Q. We have an employee who claims to belong to a religious sect I have never heard of. Their alleged holidays always occur on Mondays. Do I have to give her these holidays off? — J.F., Missouri
A. It depends on whether giving the employee time off for her religious holidays would be a hardship to your company. Title VII, which prohibits religious discrimination in the workplace, requires you to reasonably accommodate an employee’s religious practices, unless doing so would create an “undue hardship” for the employer. The most common accommodation methods include flexible scheduling, voluntary shift swaps, lateral transfers, changing the job assignment or and modifying workplace policies.
It’s important to realize that Title VII defines “religion” broadly. In addition to traditional religions, Title VII requires accommodations for religious beliefs that are uncommon, not part of a formal church or held by a few people. So it’s not necessary for you to have heard of the employee’s religious sect for it to receive Title VII protection.
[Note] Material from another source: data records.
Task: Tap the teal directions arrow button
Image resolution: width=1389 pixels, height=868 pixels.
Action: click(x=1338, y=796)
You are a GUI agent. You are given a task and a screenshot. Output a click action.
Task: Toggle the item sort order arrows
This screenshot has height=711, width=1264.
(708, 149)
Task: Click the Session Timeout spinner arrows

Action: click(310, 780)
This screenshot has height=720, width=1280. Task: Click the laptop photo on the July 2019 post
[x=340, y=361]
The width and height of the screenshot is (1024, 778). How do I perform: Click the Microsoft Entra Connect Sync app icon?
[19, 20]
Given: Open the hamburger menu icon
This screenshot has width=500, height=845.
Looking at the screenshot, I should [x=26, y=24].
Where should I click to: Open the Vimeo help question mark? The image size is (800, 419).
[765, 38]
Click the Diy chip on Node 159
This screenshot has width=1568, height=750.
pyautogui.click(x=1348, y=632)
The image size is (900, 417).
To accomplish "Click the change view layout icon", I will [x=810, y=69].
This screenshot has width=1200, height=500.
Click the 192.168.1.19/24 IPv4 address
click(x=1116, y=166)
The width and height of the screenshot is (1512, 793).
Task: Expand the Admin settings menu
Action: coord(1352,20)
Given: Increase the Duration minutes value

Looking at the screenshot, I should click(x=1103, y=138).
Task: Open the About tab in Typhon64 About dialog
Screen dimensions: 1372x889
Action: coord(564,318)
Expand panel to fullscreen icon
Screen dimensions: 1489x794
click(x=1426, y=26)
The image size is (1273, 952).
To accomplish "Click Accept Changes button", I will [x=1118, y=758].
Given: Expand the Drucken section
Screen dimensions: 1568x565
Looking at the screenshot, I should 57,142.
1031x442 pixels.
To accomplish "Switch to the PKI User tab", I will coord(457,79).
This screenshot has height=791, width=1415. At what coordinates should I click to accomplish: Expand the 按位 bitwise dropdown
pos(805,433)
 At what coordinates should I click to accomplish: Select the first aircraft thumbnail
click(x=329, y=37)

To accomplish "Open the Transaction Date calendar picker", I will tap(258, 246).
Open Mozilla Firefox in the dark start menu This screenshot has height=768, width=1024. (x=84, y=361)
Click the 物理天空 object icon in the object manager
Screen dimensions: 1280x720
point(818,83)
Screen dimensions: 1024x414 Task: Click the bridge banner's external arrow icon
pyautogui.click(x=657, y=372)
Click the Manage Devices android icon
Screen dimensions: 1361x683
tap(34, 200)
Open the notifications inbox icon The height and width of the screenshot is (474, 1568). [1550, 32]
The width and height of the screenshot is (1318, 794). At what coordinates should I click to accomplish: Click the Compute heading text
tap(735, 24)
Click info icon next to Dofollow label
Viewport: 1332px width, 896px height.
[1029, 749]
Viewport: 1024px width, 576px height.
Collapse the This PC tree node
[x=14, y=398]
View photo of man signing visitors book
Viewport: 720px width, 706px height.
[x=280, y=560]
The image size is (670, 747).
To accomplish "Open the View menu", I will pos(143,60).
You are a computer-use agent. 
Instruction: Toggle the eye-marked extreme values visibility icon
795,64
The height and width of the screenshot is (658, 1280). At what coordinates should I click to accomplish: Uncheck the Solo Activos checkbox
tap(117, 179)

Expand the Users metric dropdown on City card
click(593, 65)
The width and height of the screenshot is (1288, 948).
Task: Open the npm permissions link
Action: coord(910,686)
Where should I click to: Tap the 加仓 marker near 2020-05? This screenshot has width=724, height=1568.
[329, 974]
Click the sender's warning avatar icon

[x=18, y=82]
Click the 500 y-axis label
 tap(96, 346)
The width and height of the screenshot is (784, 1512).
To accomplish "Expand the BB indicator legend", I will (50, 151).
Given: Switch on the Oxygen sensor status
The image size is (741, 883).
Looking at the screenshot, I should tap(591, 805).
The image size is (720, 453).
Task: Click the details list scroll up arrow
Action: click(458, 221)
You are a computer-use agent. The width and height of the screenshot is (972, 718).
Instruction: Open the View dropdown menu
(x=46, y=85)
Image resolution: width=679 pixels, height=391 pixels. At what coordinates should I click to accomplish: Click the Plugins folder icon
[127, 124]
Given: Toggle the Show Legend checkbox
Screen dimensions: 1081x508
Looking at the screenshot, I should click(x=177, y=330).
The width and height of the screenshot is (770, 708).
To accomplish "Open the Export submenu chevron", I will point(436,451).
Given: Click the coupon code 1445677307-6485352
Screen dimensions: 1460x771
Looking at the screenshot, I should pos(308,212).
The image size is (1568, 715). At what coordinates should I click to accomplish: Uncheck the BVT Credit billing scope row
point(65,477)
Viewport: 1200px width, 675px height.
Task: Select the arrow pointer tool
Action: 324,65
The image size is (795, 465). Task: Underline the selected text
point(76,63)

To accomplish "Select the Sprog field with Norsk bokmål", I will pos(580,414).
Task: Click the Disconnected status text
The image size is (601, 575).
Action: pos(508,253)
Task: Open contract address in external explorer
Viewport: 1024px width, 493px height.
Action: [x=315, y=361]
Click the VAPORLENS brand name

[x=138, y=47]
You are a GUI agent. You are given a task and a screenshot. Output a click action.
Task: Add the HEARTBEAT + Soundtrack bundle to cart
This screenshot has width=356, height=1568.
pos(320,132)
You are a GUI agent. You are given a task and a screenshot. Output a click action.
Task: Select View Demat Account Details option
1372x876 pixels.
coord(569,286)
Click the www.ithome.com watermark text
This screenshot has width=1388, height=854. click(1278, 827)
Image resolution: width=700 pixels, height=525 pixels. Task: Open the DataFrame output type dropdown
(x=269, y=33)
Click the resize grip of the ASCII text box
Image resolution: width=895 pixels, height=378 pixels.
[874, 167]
The accommodation process: The employee must first notify the employer that she needs an accommodation. The employer then has a duty to accommodate the religious practices unless doing so would pose an undue hardship on the company. An accommodation qualifies as an undue hardship if you can show that it would cause more than a de minimis cost. Determining the line of an undue hardship is very fact-specific and, in this case, depends on factors such as how frequently the employee will take off Mondays and the effect of the absence on the employer. If your organization has granted similar requests in the past, it should grant this request also.